1. Download an executable sqlite3.exe. Save locally, no need to install any software with admin permissions etc. I found a 32bit version which is fine, even when everything else is 64bit.

 

2. Remove all readers and writers calling the sqlite file. Only use a FeatureWriter and SQLExecutor to access the sqlite file. Thus I only have the two tables required. One small key table that is truncated and refreshed, the other large more static table. All other tables are read from and written to a different database.

 

3. Use a python startup script that calls a subprocess that calls sqlite3 with a parameterised 'DELETE FROM table'

 

See below the suggestion from Xiaomeng to slip through the read-only check. I could not get it to work though.

 

4. Speed to call an HTTP feed of current bus locations ( ~ 2000), build a dynamic route network subset based on the timetable, solve it and compare scheduled to predicted times: 13 seconds. Note it is predicted time needed, not just actual.
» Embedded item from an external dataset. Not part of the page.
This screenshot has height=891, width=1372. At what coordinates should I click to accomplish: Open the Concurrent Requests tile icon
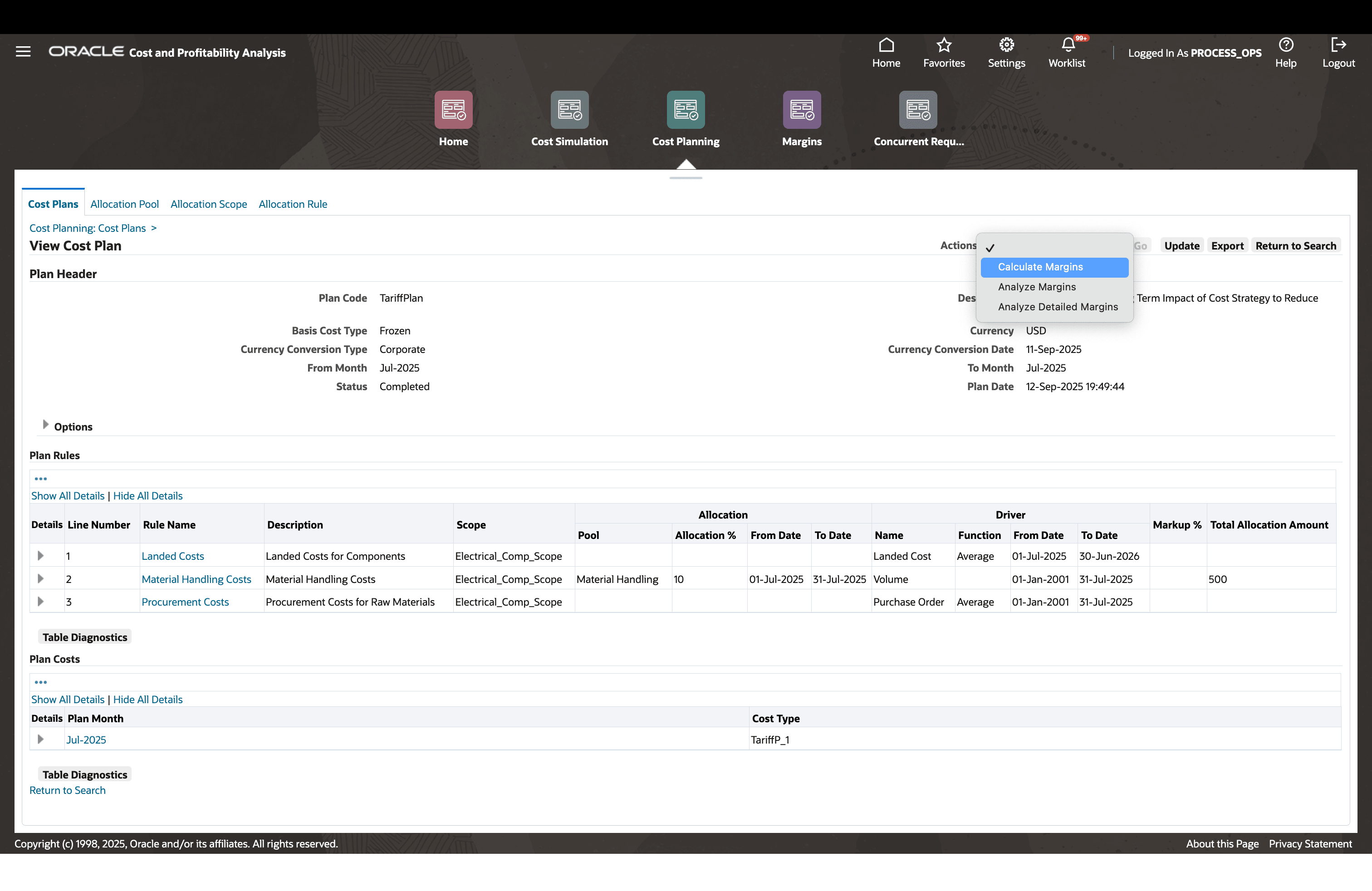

Once the bus arrives late for a connection it is too late to take action. Also bus times are not affected the same way as general traffic because of priority bus lanes.

 

Badge +2
Ingenious, but it does not work for me. The message is "SPATIALITE reader: In ExecuteSQL(): sqlite3_step(delete from bus_current;select trip_id from bus_current): attempt to write a readonly database SPATIALITE reader: Unable to execute SQL statement 'delete from bus_current;select trip_id from bus_current'

 

SPATIALITE reader: Unable to read feature type '__fme_execute_sql_results__'

 

A fatal error has occurred. Check the logfile above for details"

 

 

 

@kimo Sorry that this little hack didn't work for you. However, I'm glad to see you've figured out a workaround for now.

 

We will provide updates here, when we make any enhancements on this issue. Thank you again for sharing your thoughts on this issue.

 

Badge +10

Hi @kimo​ ,

I'm please to let you know that a recent update to FME 2020.2 beta (build 20709 and newer) has enabled SQL executing statements for the SpatiaLite format in the SQLCreator and SQLExecutor. We now support more than read-only SQL statements when using the SpatiaLite format (eg. INSERT/UPDATE/DELETE/CREATE/DROP).